Pour moi, Lyon, c’était la sortie du tunnel de Fourvières dans l’après-midi, quand, à vingt ans, je descendais en stop dans le midi. A l’époque, nous étions des dizaines à échouer là, avant d’échouer un jour, le long de la prison noire de Lyon, dont les murs m’effrayaient. Mais c’était aussi l’espoir de la dernière ligne droite avant la chaleur, le mistral et les cigales, les odeurs de lavande et de thym, la sécheresse annoncée, l’été en somme.

A la sortie du tunnel, il fallait parfois attendre des heures car nous faisions la queue. Il est des logistiques inconnues, et des lieux stratégiques ne correspondant à aucune guerre, simplement à la jeunesse et à ses voyages. Lyon et sa prison en faisaient partie. Attendre là, presque en file indienne, qu’un quidam nous prenne parce que, fatigué par son voyage, il avait besoin de compagnie. Les automobilistes nous demandaient de parler, je leur racontais mes chères études et ma découverte des grands sociologues. Je les emmerdais ferme. Je crois.

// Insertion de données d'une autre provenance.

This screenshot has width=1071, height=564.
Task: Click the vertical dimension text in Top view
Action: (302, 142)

Hier soir Lyon sous la pluie. Nous sommes restés à la terrasse d’un café place Sathonay avec mon plus vieil ami, que je n’avais pas vu depuis trois ans. Des rastas gueulaient en vomissant des bières et des flics carrés sont venus leur dire de la fermer. C’est pas la Jamaïque ici. Nous les avons observés, sans doute en attendant le moindre geste de violence déplacée, qui n’est pas venu. Puis nous avons parlé de génétique et d’amour, ce qui n’est vraiment pas la même chose, puisque mon vieil ami est un spécialiste de la première et que nous sommes tous bizarrement des novices du second. Je lui ai raconté mes déboires en commandant à boire deux panachés avant la pluie. Il a conclu que mon histoire était épouvantable et incroyable et abjecte et nous en sommes bien conscients. Il m’a aussi demandé si j’en étais soulagé.

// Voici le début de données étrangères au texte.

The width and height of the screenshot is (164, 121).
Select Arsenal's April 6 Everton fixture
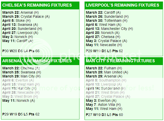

Puis la pluie a commencé à tacher la table en fer de ronds humides de moins en moins éloignés qui s’évaporaient avec la chaleur de l’air. Puis la pluie a fini par nous dire qu’elle s’imposait et j’ai souri à des tas d’inconnus sous des parapluies réfugiés à l’entrée du théâtre de Lyon, à écouter un quartet de jazz.

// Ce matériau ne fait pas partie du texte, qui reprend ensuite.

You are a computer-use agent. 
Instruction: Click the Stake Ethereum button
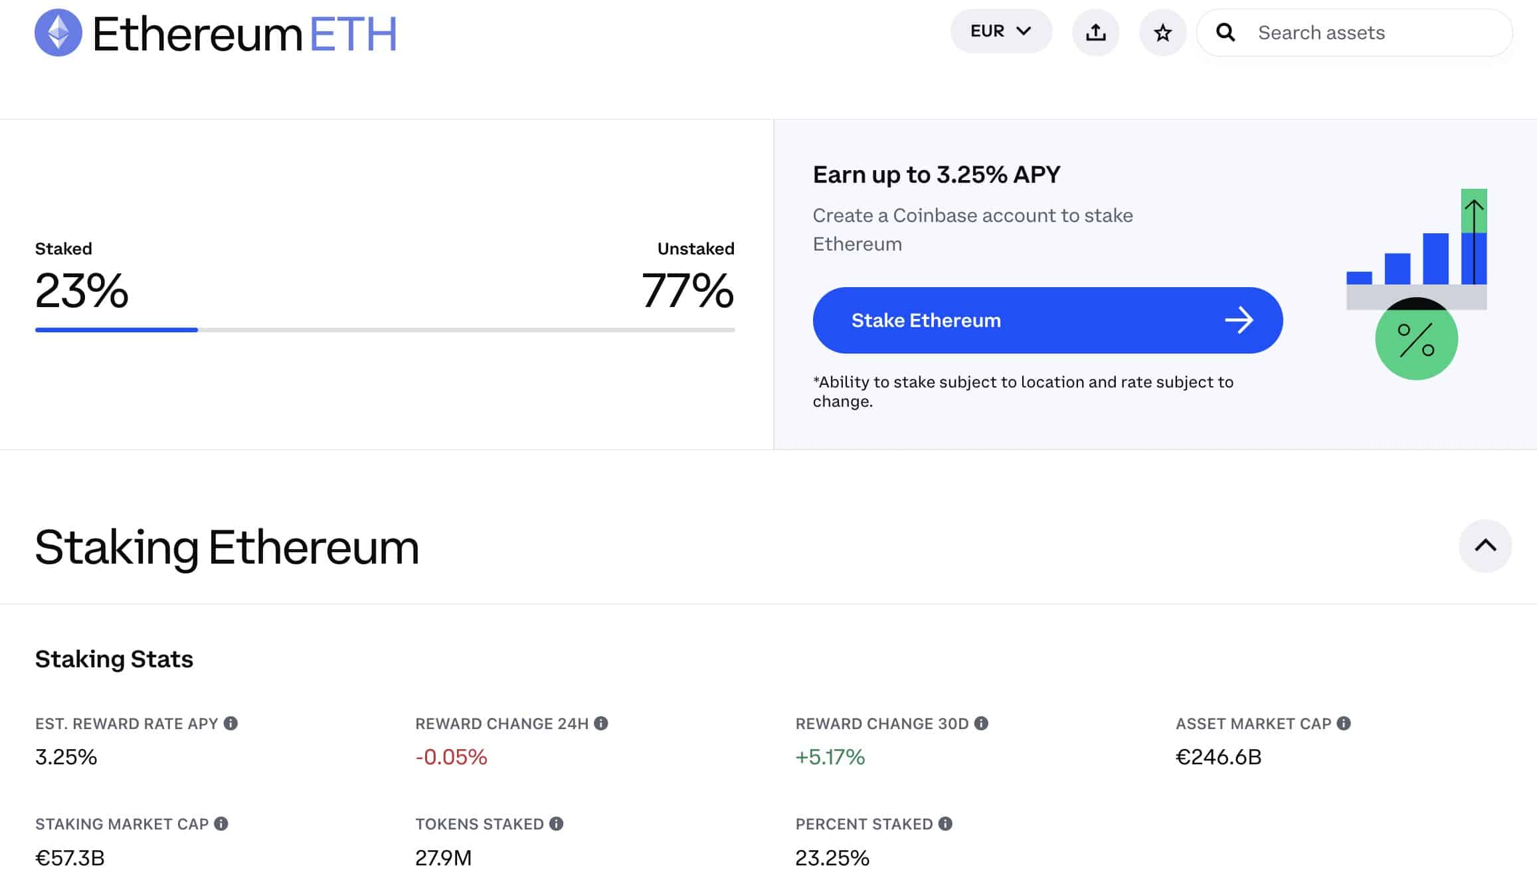pos(1047,319)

Mon plus vieil ami m’a alors demandé ce que ça faisait de se retrouver vingt ans en arrière. Je veux dire : célibataire.

Je n’ai pas su quoi répondre. Les Lyonnaises étaient nombreuses et jolies grâce à l’orage, et chacune était une vraie découverte car je vis loin d’ici. J’ai bégayé que je n’étais pas vingt ans en arrière mais vingt ans plus tard, voire trente ans après le tunnel de Fourvières, essayant juste de sortir d’un autre tunnel. Puis j’ai rejoint mon neveu lyonnais lui aussi. Nous n’avons pas refait le monde. Nous avons regardé le ciel noir en parlant de son mélanome et des espoirs d’un traitement.

Ce matin, il fait déjà chaud à Lyon. Je partirais bien nulle part, en stop.

Mais ça n’existe plus.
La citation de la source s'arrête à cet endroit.